┌─ Source material

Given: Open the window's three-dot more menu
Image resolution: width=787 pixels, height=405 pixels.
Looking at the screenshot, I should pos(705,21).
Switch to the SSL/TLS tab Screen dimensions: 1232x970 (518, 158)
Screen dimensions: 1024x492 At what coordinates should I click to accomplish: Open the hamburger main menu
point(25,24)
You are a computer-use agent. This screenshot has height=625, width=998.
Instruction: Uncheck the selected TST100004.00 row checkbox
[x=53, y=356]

└─
┌─ Source material

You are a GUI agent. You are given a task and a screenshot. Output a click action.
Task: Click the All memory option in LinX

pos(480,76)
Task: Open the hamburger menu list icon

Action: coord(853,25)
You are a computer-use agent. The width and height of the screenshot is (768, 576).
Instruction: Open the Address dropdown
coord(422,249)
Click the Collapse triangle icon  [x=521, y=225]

└─

§ What the task asks
From the entries above, return exactly the line containing "Task: Open the hamburger menu list icon", the line containing "Click the Collapse", and all lines between, and nothing else.

§ Exercise solution
Task: Open the hamburger menu list icon

Action: coord(853,25)
You are a computer-use agent. The width and height of the screenshot is (768, 576).
Instruction: Open the Address dropdown
coord(422,249)
Click the Collapse triangle icon  [x=521, y=225]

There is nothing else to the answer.